Proceedings of the Faculty of Economics in East Sarajevo · Year 2026, Issue 32, pp. 39–48

The Income Gap between Advanced, Emerging, and Developing Economies: Evidence from Panel Data

Доходовни јаз између развијених, тржишта у настајању и земаља у развоју: докази из панел података
Mikhail Gozhev · ORCID: https://orcid.org/0009-0006-0350-0854 · xgozhev@uniag.sk
Martin Mariš · ORCID: https://orcid.org/0000-0001-8276-3308 · martin.maris@uniag.sk
DOI: 10.7251/ZREFIS2632037G
UDC: 339.732:336.143.232(4)
Article type: Original Scientific Paper
Received: 28-02-2026 · Revised: 26-03-2026 · Accepted: 24-03-2026 · Published: 23-06-2026
15th International Scientific Conference “Jahorina Business Forum 2026: Regional and Local Development in the Context of Reindustrialization and Green Transition”

Summary

The sustainability of the global economic growth poses the grave challenge for policymakers, academia and business. The main objective of the study was evaluation of income differences across the country groups over 2001-2024 period. The results point on statistically significant income differences between the country groups of GN and BRICS+ and GS, however not between the BRICS+ and GS. According to results the per capita income in GN countries are 3,3 times higher than in BRICS+ countries on average. In turn the GS countries are about 37% poorer than BRICS+ countries on average, however the result is not statistically significant. Finally pointing on income-growth dynamics across the countries the uneven pattern between the country blocs emerges. The GN countries are characterized by high-low pattern (e.g. high income, low growth); whereas BRICS+ and GS countries are characterized rather by low-moderately strong and low-strong pattern (e.g. low income; higher growth). Whereas the catch-up effect could not be ruled out, it depends about income and wealth redistribution policies in these countries.

Keywords: sustainability; economic growth; income; GN countries; GS countries; BRICS+

JEL classification: O15; R11

Резиме

Одрживост глобалног економског раста представља озбиљан изазов за носиоце јавних политика, академску заједницу и пословни сектор. Главни циљ овог истраживања био је да се оцијене доходовне разлике између група земаља у периоду 2001–2024. године.
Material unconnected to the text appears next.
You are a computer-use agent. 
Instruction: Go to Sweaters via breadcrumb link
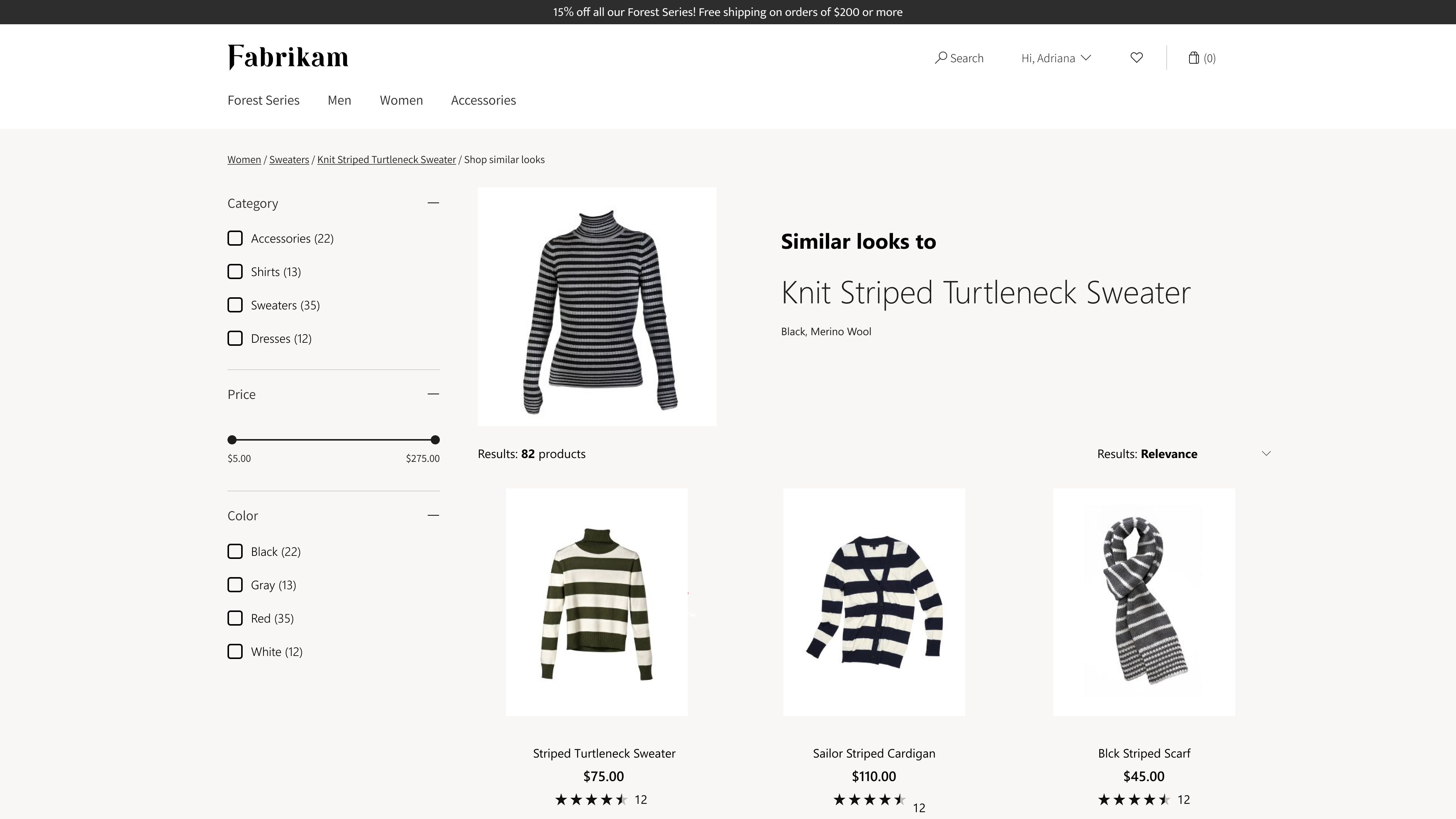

Резултати указују на статистички значајне разлике у дохотку између земаља Глобалног сјевера (ГН) и БРИКС+ земаља, као и између земаља Глобалног сјевера и Глобалног југа (ГС), док разлике између БРИКС+ земаља и земаља Глобалног југа нису статистички значајне. Према резултатима, доходак по становнику у земљама Глобалног сјевера у просјеку је 3,3 пута већи него у БРИКС+ земљама. С друге стране, земље Глобалног југа су у просјеку око 37% сиромашније од БРИКС+ земаља, али овај резултат није статистички значајан. Коначно, анализа динамике дохотка и раста указује на неуједначене обрасце између посматраних блокова земаља. Земље Глобалног сјевера карактерише образац високог дохотка и ниског раста, док БРИКС+ земље и земље Глобалног југа карактеришу обрасци нижег дохотка и умјерено снажнијег, односно снажнијег раста. Иако се ефекат сустизања не може искључити, његово остваривање зависи од политика прерасподјеле дохотка и богатства у овим земљама.

INTRODUCTION

The gap between the richest 10% and the poorest 10% of the population is a key indicator of socioeconomic sustainability and requires special attention. It reflects not only issues of "equity" in income distribution within a country, but also the quality of institutions, the structure of labor markets, access to human capital, and the economy's ability to translate growth into shared (Sitthiyot and Holaust 2020).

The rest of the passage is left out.